Energy Blackout Fuels Dueling Policy Proposals

Aug. 18, 2003
While people from Maine to Michigan struggled to cope with a massive power failure, competing interest groups in Washington, DC lost no time in using the outage to buttress competing visions of the source, and the solution, to the problem.

It remains to be seen if the blackout lights a fire in Congress, where a massive energy bill has been stalled for years, despite warnings from a watchdog group that the nation's power grid is vulnerable to precisely the failure that paralyzed the Northeast Aug. 14. But both environmentalists and industry groups gave every sign they will seek to use the power failure to push their competing visions in the ongoing energy debate.

"Like American manufacturers for the past three years, the general public in New York, Cleveland, Detroit and elsewhere is now experiencing the effects of insufficient energy supplies," asserted the National Association of Manufacturers (NAM) Vice President for Resources and Environmental Policy Mark Whitenton. "Both economic growth and public safety have been jeopardized."

The way to avoid future blackouts, Whitenton argued, is for Congress to pass quickly a practical bill that lays the groundwork for a national energy program that increases energy supplies.

"The best way to prevent energy bottlenecks and grid overload is to increase the efficiency of our buildings, homes, factories and appliances, in addition to our transmission lines," countered Debbie Boger, the Sierra Club's Washington representative for global warming and energy.
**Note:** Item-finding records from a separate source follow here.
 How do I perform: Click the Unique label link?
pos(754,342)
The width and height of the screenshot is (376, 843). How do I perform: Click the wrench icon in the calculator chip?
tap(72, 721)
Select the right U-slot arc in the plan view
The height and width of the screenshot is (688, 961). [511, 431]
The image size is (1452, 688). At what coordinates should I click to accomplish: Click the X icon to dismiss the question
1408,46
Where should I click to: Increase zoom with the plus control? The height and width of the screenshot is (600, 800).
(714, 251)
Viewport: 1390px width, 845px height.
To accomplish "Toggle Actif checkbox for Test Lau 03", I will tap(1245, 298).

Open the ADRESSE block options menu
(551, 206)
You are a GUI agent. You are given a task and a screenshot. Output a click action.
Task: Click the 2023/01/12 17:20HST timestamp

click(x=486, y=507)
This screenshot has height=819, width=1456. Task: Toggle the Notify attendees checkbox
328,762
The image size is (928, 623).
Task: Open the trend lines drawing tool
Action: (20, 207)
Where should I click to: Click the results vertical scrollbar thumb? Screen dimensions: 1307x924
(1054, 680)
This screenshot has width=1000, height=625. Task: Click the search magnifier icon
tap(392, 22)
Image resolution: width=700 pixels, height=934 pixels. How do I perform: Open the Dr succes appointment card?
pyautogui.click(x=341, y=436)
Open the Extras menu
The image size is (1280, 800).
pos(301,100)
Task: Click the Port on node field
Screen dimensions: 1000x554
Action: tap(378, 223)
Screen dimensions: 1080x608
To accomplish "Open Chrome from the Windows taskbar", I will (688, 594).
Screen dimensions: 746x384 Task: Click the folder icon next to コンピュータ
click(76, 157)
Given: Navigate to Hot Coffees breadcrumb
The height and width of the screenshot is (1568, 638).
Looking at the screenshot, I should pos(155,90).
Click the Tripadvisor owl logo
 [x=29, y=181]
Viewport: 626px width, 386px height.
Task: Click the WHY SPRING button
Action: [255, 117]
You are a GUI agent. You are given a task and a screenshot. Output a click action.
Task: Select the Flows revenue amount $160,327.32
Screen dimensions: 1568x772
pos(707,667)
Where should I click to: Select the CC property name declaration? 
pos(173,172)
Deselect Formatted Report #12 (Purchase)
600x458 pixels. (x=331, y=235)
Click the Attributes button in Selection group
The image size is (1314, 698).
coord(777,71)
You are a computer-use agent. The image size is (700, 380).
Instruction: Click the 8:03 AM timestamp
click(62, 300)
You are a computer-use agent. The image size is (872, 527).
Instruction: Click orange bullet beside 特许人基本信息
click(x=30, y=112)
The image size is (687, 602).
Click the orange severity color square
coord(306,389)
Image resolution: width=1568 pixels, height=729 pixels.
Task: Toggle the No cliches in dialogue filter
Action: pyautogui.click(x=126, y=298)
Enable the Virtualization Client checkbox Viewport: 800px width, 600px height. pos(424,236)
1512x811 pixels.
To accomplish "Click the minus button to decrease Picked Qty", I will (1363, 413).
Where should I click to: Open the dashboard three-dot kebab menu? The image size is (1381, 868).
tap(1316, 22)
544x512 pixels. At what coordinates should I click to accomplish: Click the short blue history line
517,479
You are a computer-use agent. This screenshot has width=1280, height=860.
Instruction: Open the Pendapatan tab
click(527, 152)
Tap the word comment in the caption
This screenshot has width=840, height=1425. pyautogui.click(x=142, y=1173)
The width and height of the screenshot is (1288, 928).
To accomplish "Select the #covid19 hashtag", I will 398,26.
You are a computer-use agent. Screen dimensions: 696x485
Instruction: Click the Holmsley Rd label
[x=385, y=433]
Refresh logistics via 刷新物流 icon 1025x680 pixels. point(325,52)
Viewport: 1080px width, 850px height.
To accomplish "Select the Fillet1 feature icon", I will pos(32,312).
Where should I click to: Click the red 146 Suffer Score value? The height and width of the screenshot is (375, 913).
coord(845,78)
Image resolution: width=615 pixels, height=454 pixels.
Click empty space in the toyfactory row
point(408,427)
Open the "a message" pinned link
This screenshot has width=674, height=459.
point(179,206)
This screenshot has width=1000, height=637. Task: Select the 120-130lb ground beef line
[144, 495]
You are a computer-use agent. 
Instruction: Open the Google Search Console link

Boger believes building more power plants won't prevent future blackouts, because the problem stems from transmission line bottlenecks. The solution is to decentralize America's power sources, use more renewable energy, such as wind and solar power, and ensure that power companies aren't allowed to deregulate and manipulate markets.

"Unfortunately," Boger concluded, "the Bush administration's energy plan, developed with the energy industry, will take us backwards on all these counts."

The North American Electric Reliability Council has issued warnings, as recently as last year, concerning the reliability of the nation's electric transmission system.

For two years, the Bush administration and leaders in Congress have called for new legislation to help expand the nation's transmission grid, but the effort has so far been unsuccessful.

Prospects for the bill's passage may have improved, thanks to the disruptions of the recent blackout. But there is little sign the power outage has taken the fuel out of the energy policy debate, a dispute that has helped to stymie progress on the energy bill.